Si somos capaces de purificar la imagen de Dios en nosotros, amarlo y a cogerlo en su simplicidad comprenderíamos que Dios está en lo más íntimo de ca ser, que no es algo separado de nuestra vida. No es una fabricación de nuestra mente, nosotros solo podemos fabricar ídolos. No es una presentación intelectual o afectiva, un juego de nuestra imaginación.

Dios es presencia Real que está en la raíz misma de nuestro ser. La Encarnación no es algo que aconteció en el pasado, sino que es un presente que se prolonga en el tiempo. Cuando se concibe una nueva criatura se está concibiendo a Dios, por eso la persona humana es único espacio sagrado en el que Él verdaderamente habita y por eso Jesús de Nazaret nos dejó dicho que, el que hace daño a un hombre, a una mujer, a un niño, se lo hace a Dios. Tenemos que aprender a acoger esa Palabra que nace o quiere nacer cada día en nosotros, dejar entrar esa luz que ilumine nuestras tinieblas. Acogiéndolo, dejándolo que vivir en nosotros es el mejor modo de desnudar a Dios y a su hijo de todos los ropajes que les pusimos encima a lo largo de los siglos. Y, como muy bien dice el Maestro Eckhart: «Aparta de Dios todo lo que lo reviste y tómalo puro en el vestidor donde está descubierto y desnudo en sí mismo. Entonces permaneceréis en Él». Y esto nos lleva a mirar a la persona de Jesús como la Palabra de Dios encarnada y a nuestra humanidad como sacramento de esa presencia porque, lo humano y lo divino no son dos realidades que se excluyen mutuamente, porque si no somos capaces de ver la presencia de Dios en lo humano, nunca podremos comprender que la Palabra se hizo carne y que nosotros somos fruto de esa Palabra.

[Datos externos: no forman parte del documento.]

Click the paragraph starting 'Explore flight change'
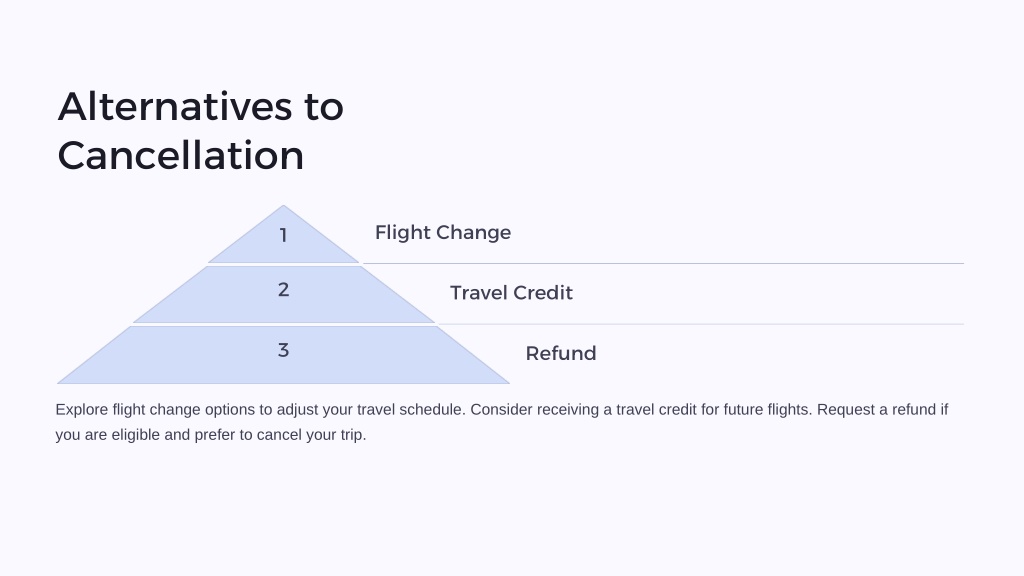1024x576 pixels. point(502,422)
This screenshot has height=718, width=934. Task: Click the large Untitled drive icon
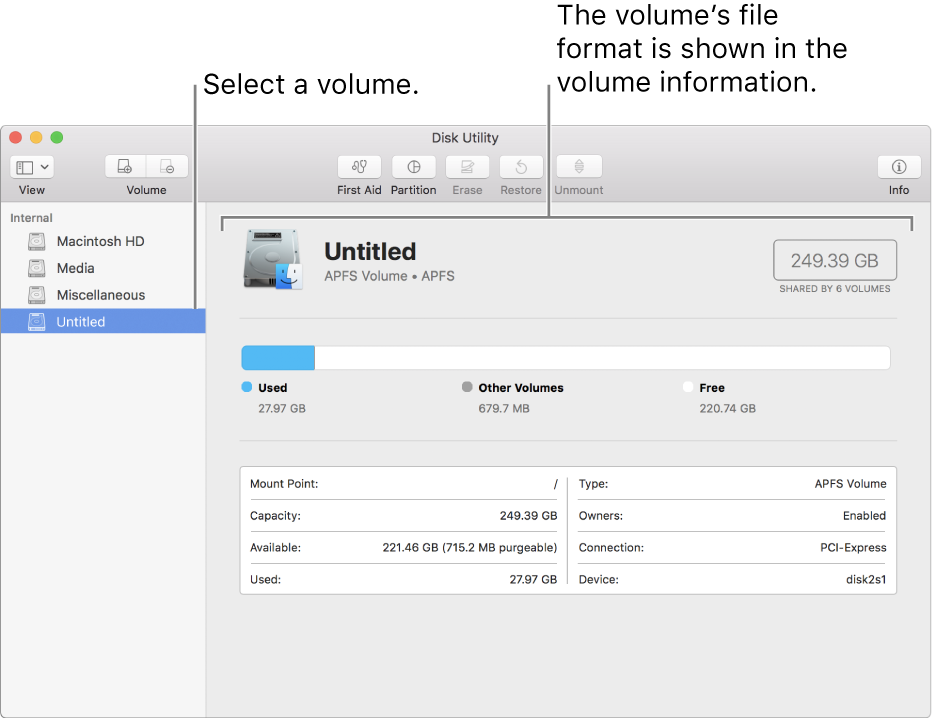[271, 260]
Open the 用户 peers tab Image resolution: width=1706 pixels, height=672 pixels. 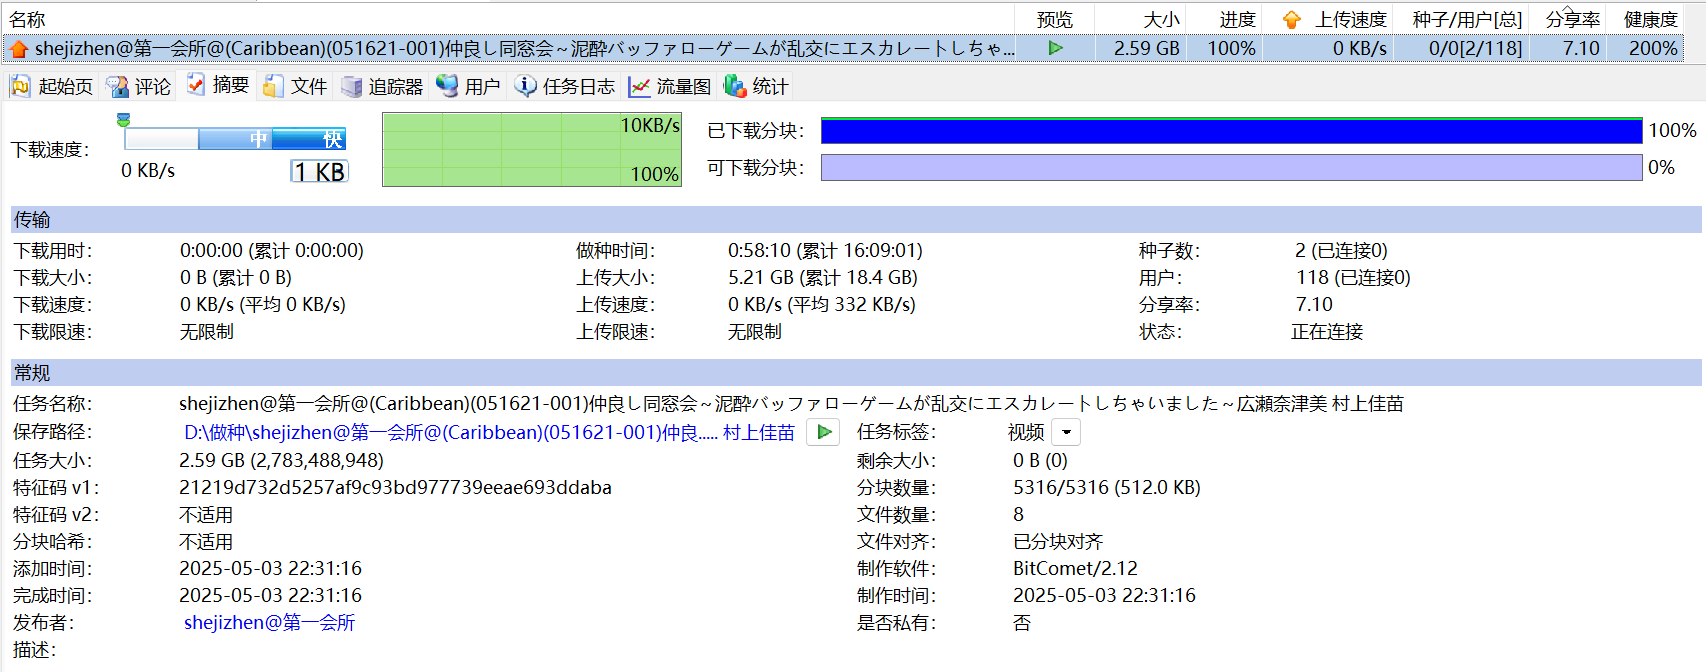468,87
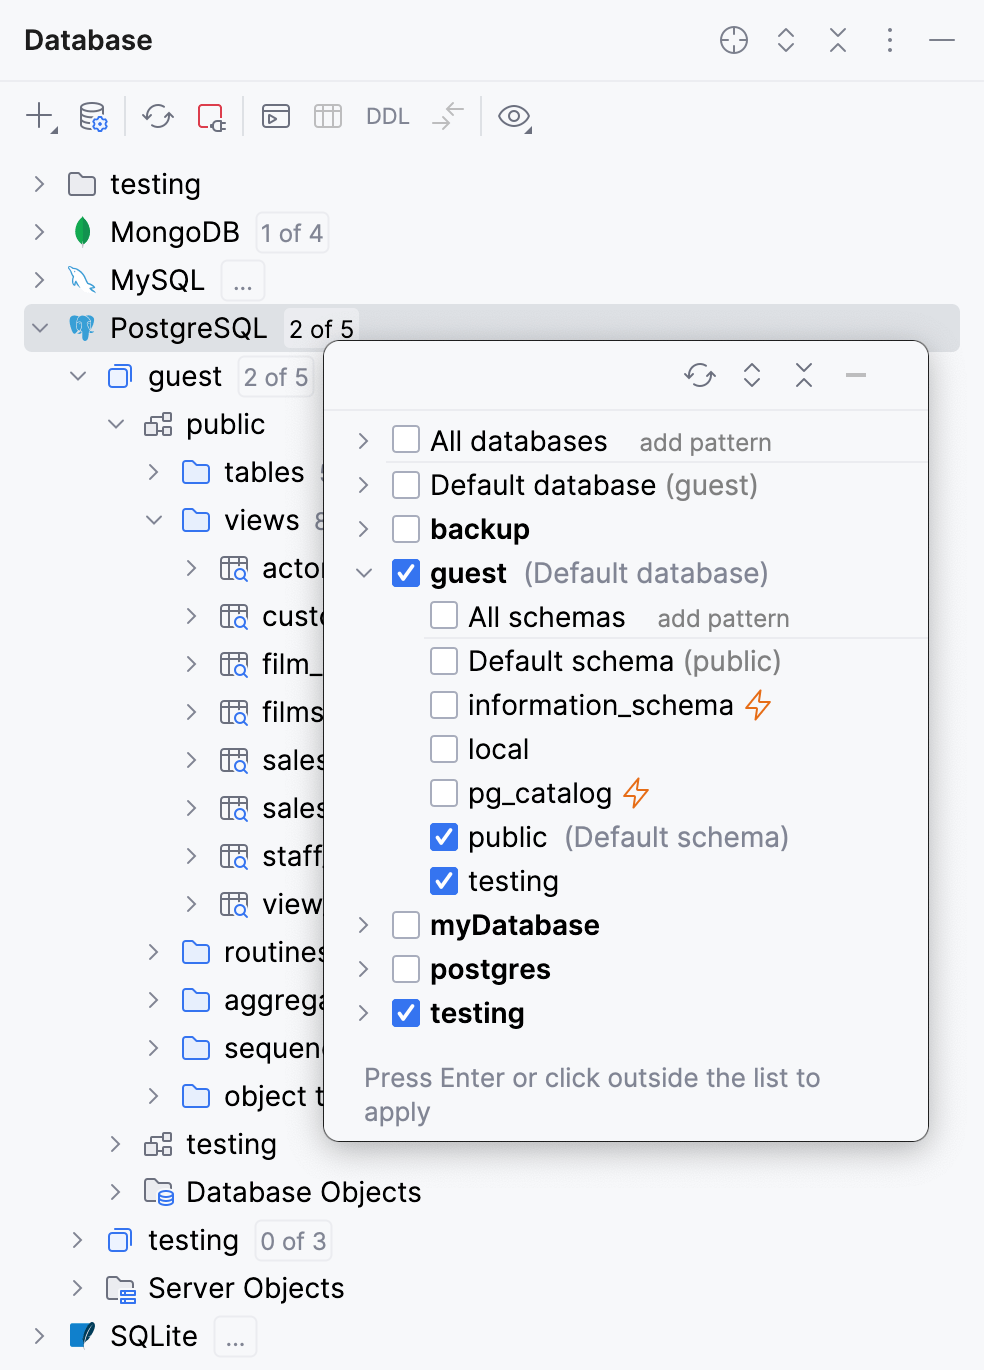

La vida y la fe tienen que pasar por la purificación y la evolución y siempre con los ojos fijos en Jesús, el primer guía que lleva a la perfección nuestra fe. Él es la Palabra hecha carne llena de gracia y de verdad, la única que puede darnos a conocer el verdadero rostro de Dios. Él es la puerta por la que el creyente puede entrar y caminar hacia Dios. En Cristo podemos vivir una vida tan humana, tan verdadera, tan profunda, que, a pesar de nuestros yerros y mediocridades, nos puede llevar hacia Dios. Es por eso por lo que comprendo que mi amigo diga que siente una fuerza interior que hace que siga manteniendo la esperanza.